Officials at Carousel Ranch are breathing a sigh of relief after the California Department of Fire and Protection reconsidered it’s demand that the organization pay expenses incurred from the Buckweed Fire.
CalFire sent the nonprofit a letter of intent asking for $2.9 million, which is roughly the cost the state paid to fight the October 2007 blaze.
The request is the states procedure, under the Health and Safety Code, to recover the cost of suppressing a fire from an individual or group who is determined to be negligent or in violation of a law, according to Daniel Berlant spokesperson for CalFire.
The fire, which was started by the 10-year-old son of a worker at the ranch, blackened more than 30,000 acres and destroyed 21 homes.
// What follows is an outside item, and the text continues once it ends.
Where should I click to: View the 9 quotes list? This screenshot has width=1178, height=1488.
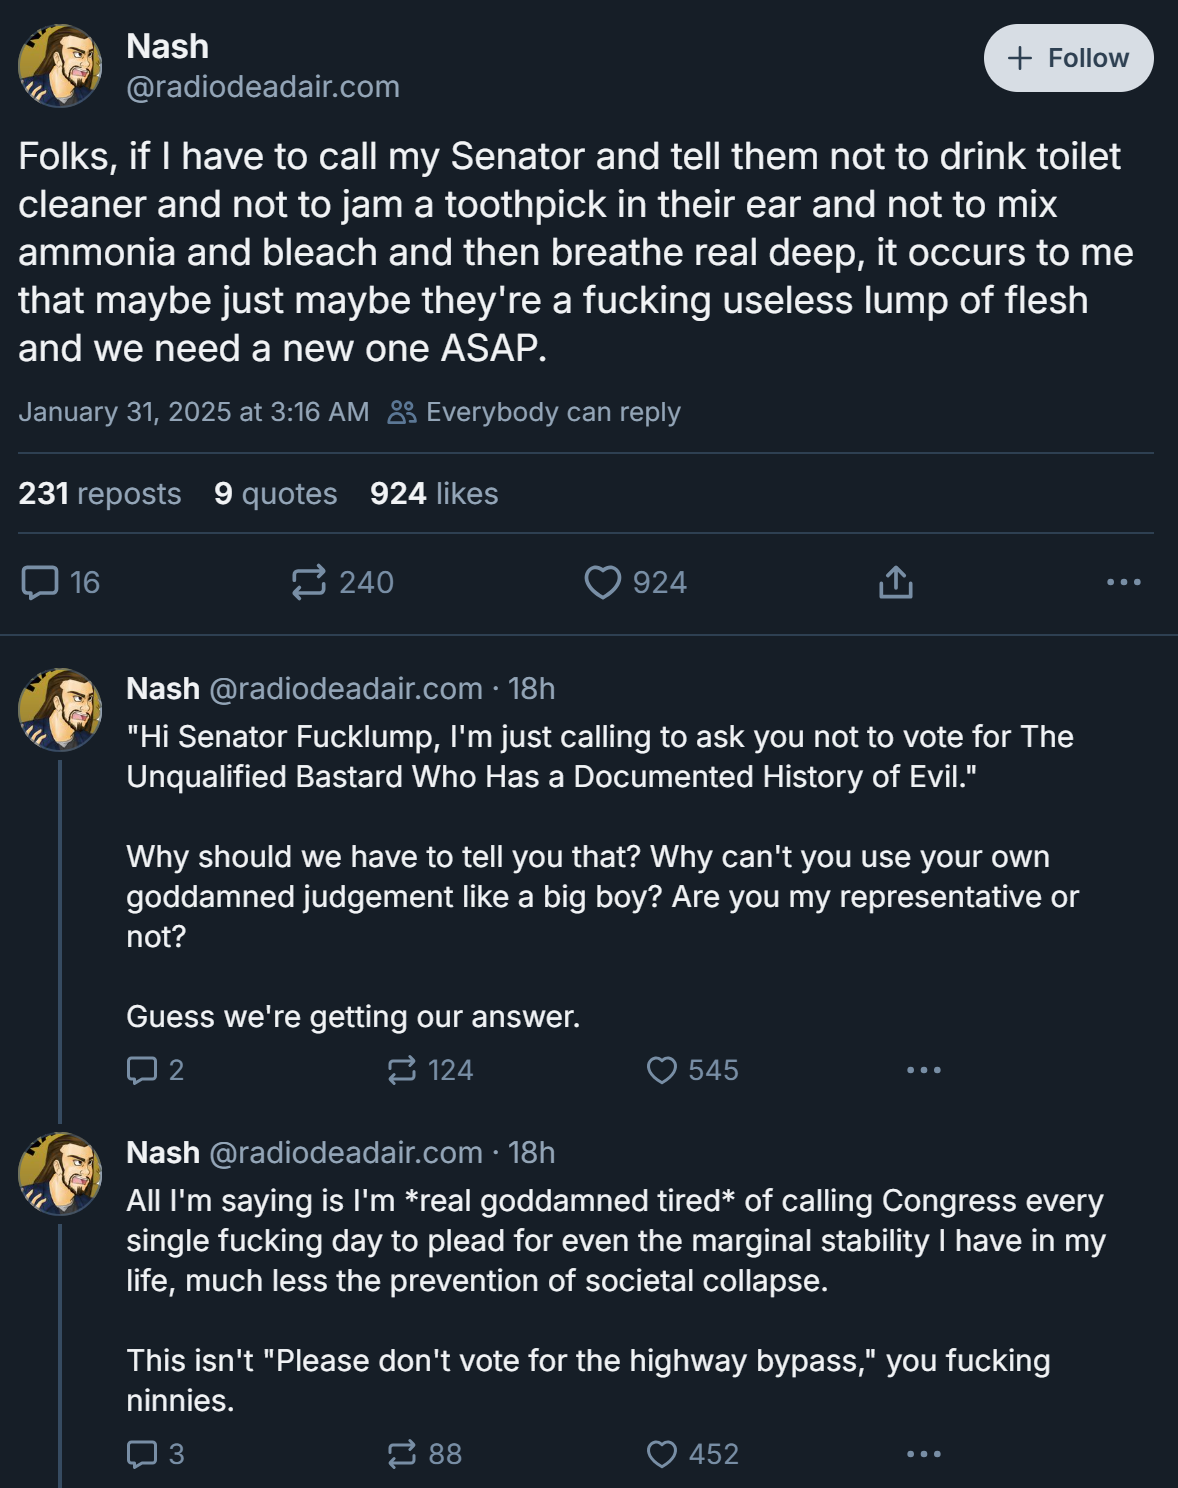(x=276, y=493)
Carousel Ranch sought the help of Senator George Runner and Assemblyman Cameron Smyth to negotiate with CalFire.
On Monday a CalFire official met with Runner’s Deputy Chief of Staff Will Smith and Smyth’s Deputy Chief of Staff Kevin O’Neill in Sacramento.
During that meeting the representatives were able to show CalFire officials that the link between the fire and the ranch were weak.
“They (CalFire) have a few criteria that they use to determine when they can recover cost, and in some weird, strange way it looked like they could bill Carousel Ranch,” said Runner. “Clearly if you look into the details there was no nexus between the ranch and that fire.”
Carousel Ranch is a nonprofit organization that provides the disabled with an opportunity to take part in therapeutic horseback riding.